Write out exactly the lines between the line containing "Focus the Serie factura text field" and the end of the records, counting both ends, and leave out all pictures.

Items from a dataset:
____________
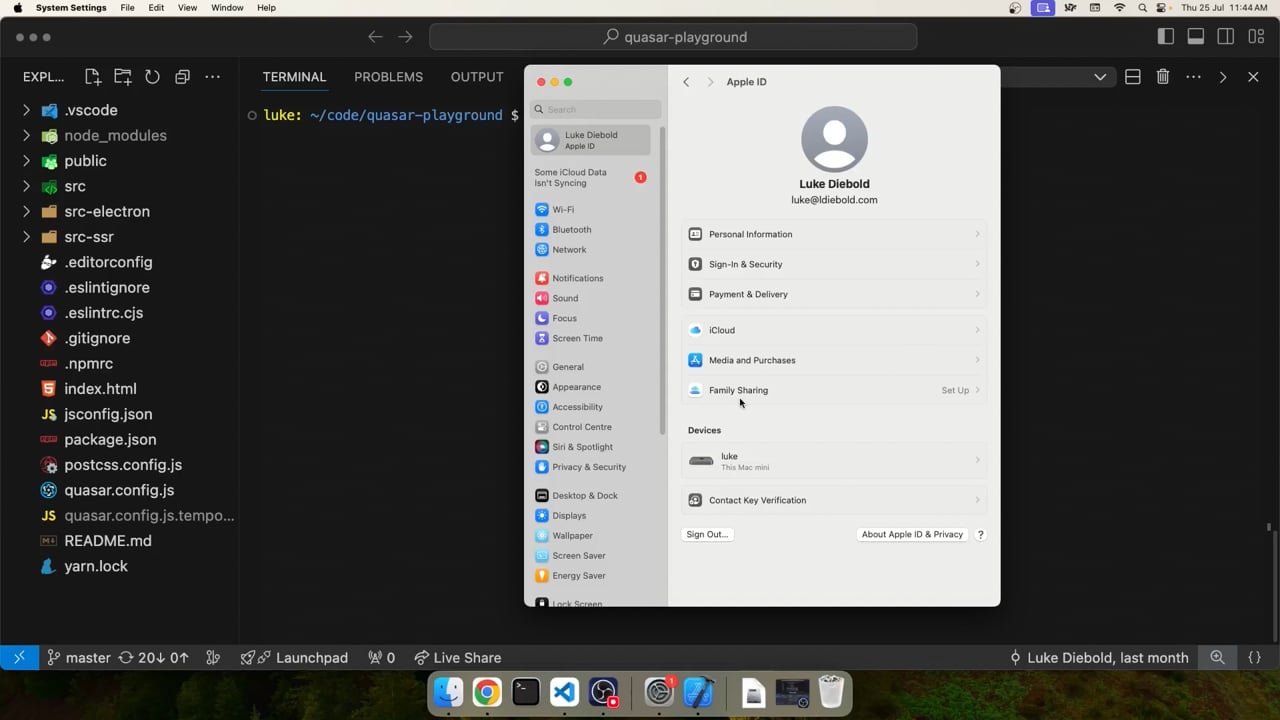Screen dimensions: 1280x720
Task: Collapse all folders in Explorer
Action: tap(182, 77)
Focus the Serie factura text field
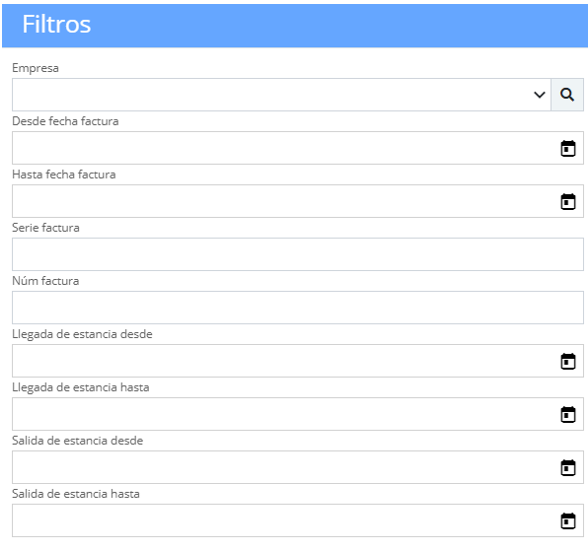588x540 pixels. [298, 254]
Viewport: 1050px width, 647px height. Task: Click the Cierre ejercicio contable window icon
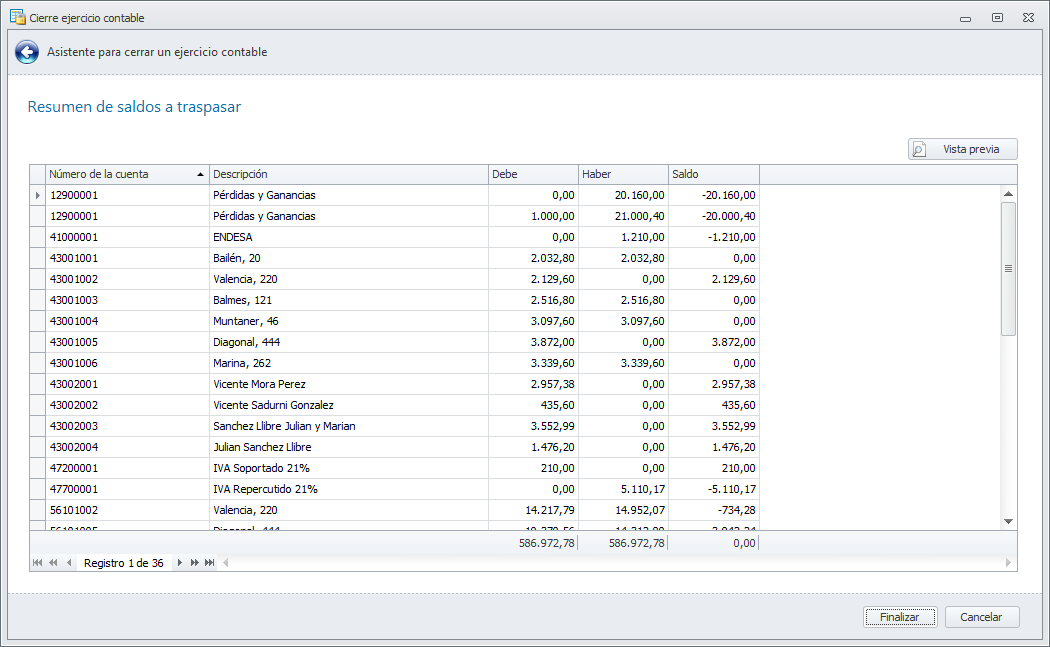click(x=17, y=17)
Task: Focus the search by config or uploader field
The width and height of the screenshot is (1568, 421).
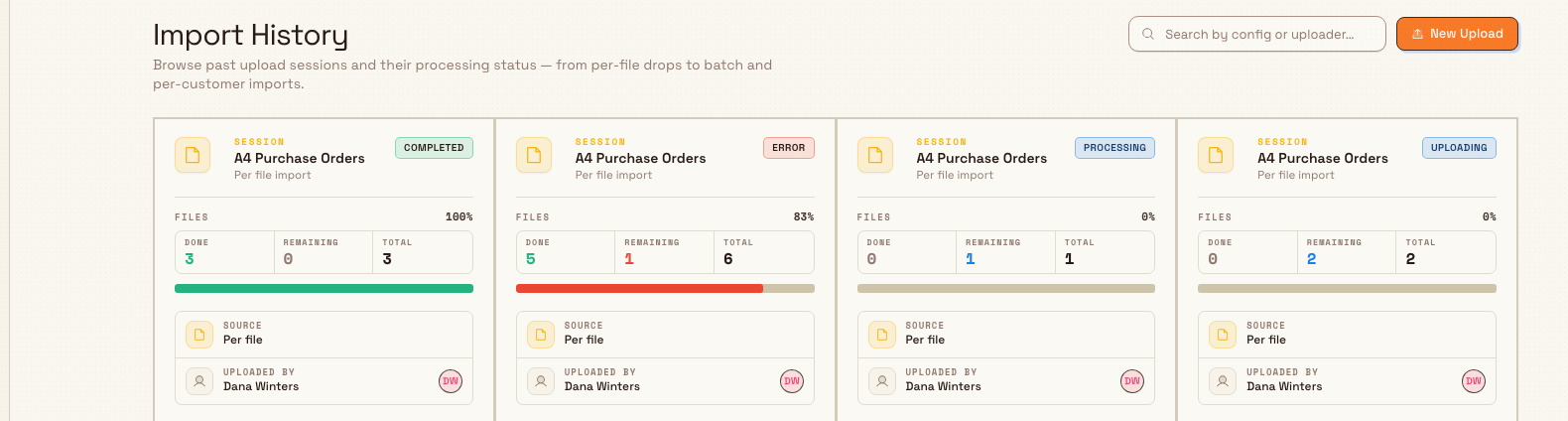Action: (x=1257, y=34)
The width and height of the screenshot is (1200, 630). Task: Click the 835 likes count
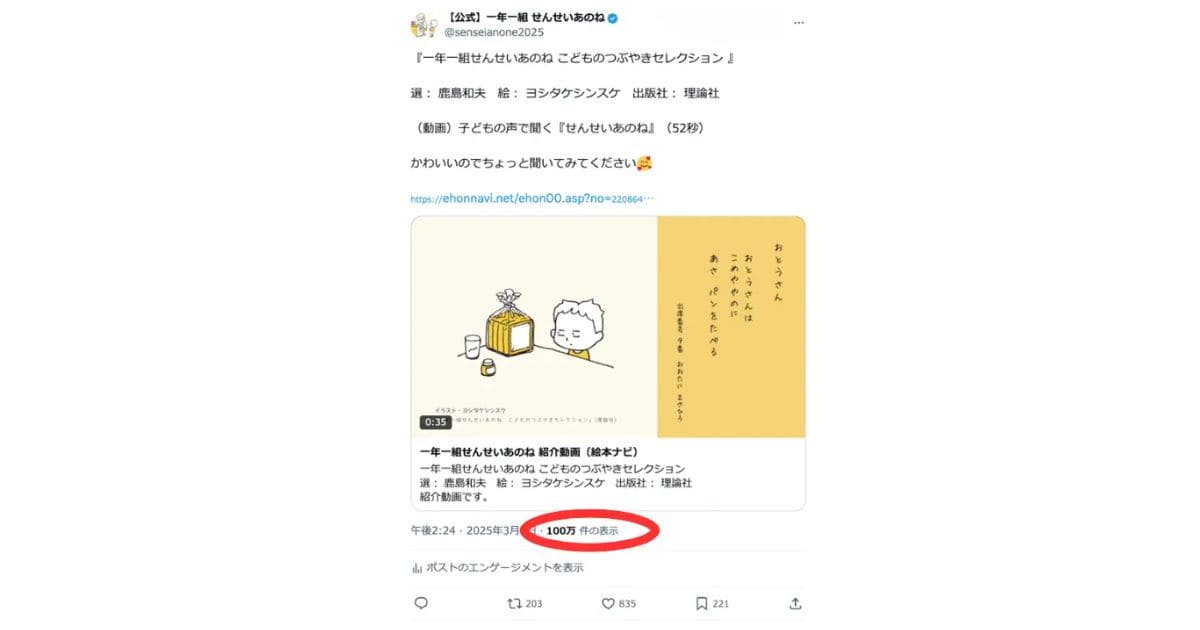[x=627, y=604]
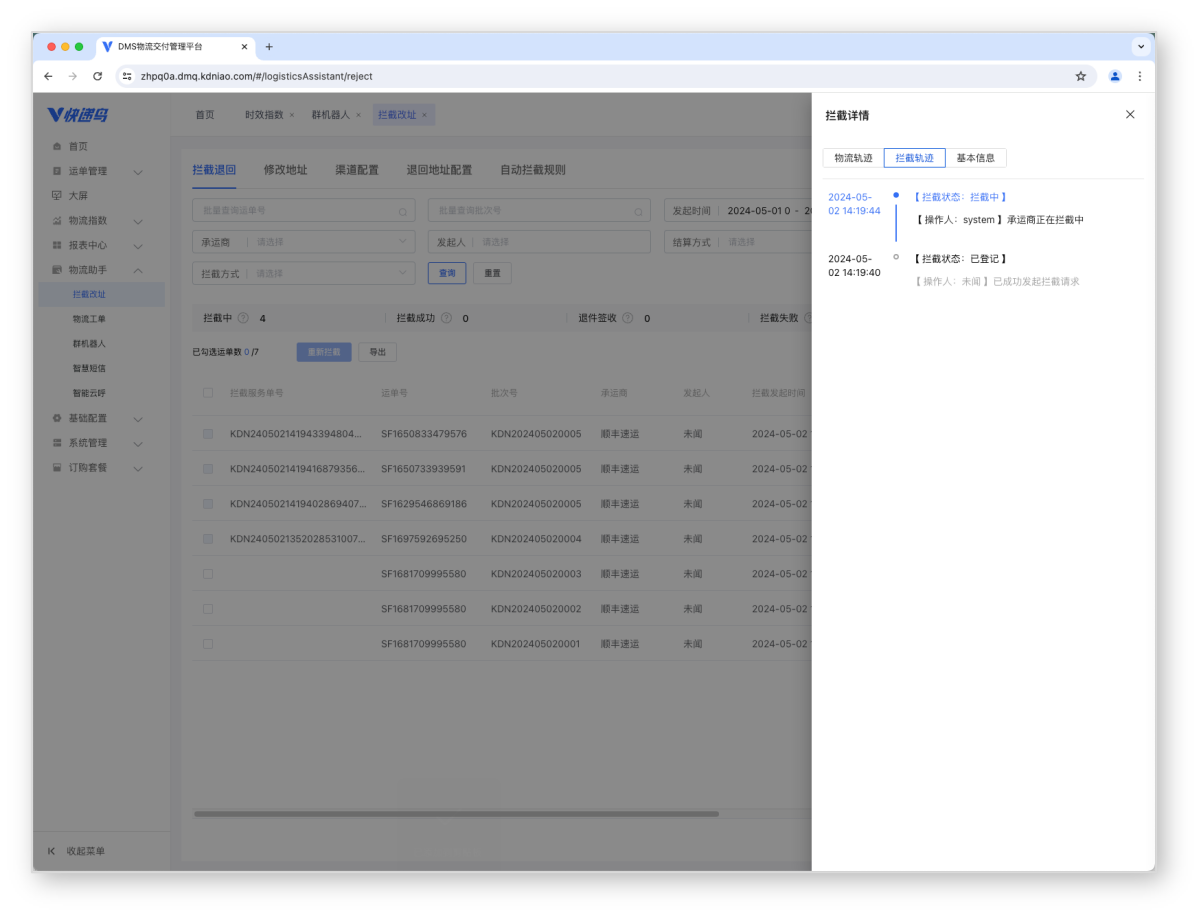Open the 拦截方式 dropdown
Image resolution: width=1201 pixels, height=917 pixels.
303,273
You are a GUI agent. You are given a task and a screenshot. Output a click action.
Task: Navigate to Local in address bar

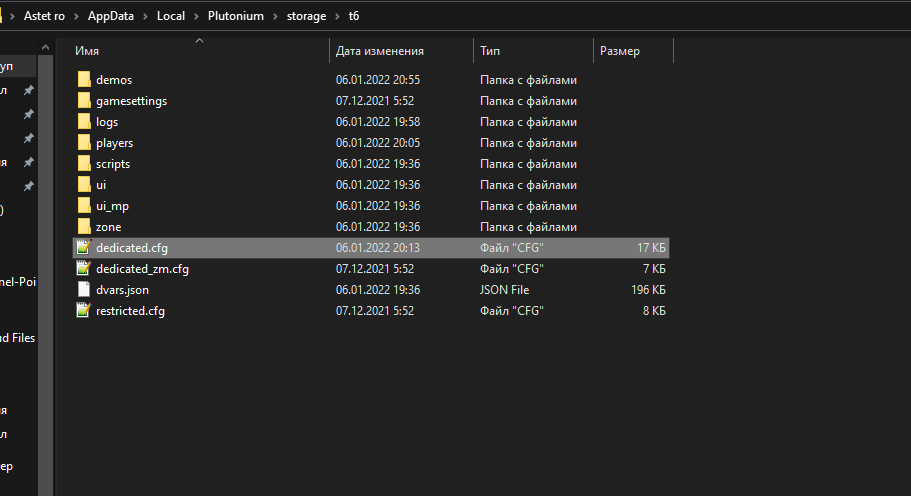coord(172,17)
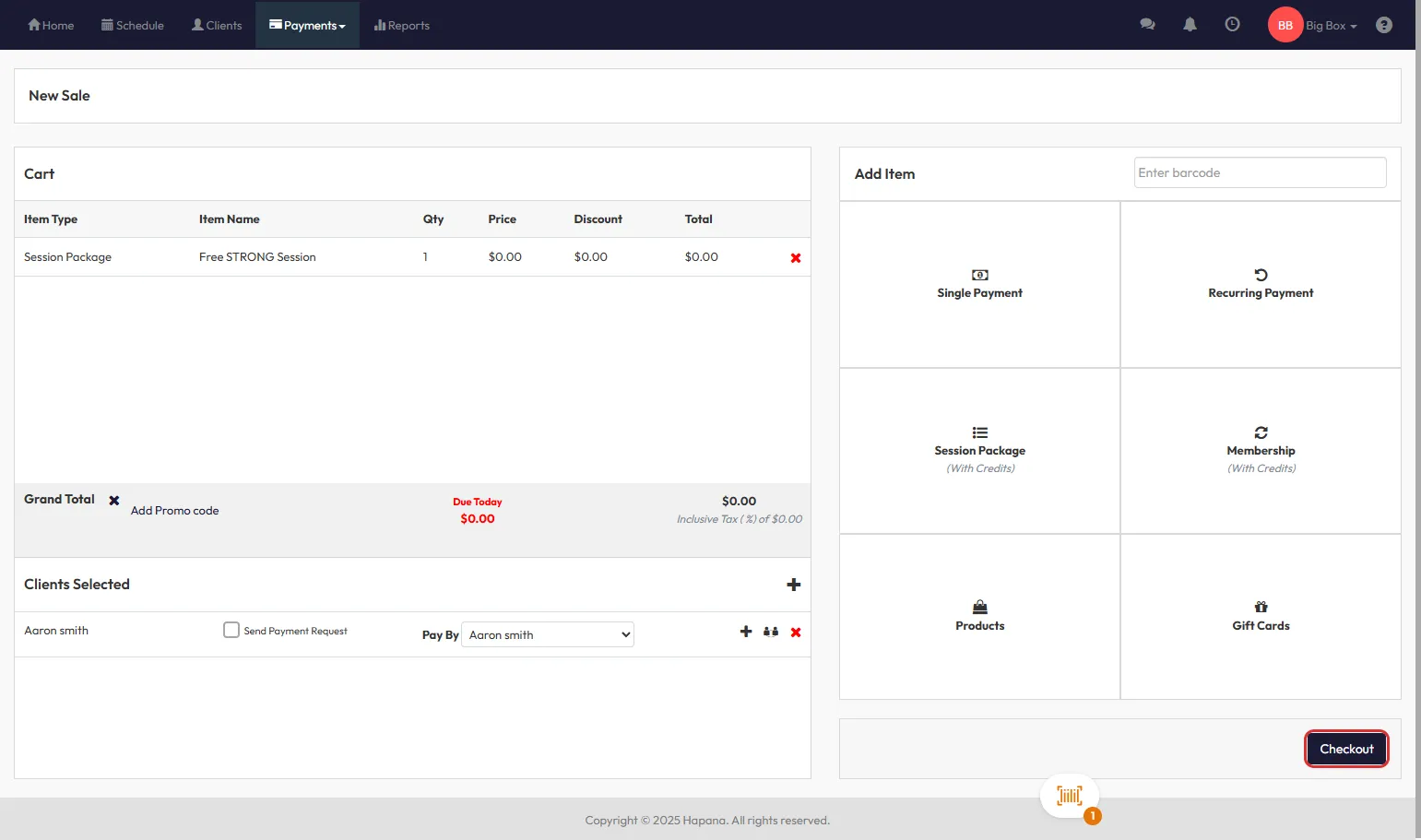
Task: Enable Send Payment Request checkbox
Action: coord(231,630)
____________
Solved problem -
Focus the Serie factura text field
588x540 pixels. [298, 254]
Viewport: 1050px width, 647px height. Task: Click the Cierre ejercicio contable window icon
click(x=17, y=17)
Task: Focus the search by config or uploader field
The width and height of the screenshot is (1568, 421).
Action: (x=1257, y=34)
The width and height of the screenshot is (1200, 630). Task: Click the 835 likes count
[x=627, y=604]
Open the 拦截方式 dropdown
Image resolution: width=1201 pixels, height=917 pixels.
303,273
You are a GUI agent. You are given a task and a screenshot. Output a click action.
Task: Navigate to Local in address bar

coord(172,17)
Task: Enable Send Payment Request checkbox
Action: coord(231,630)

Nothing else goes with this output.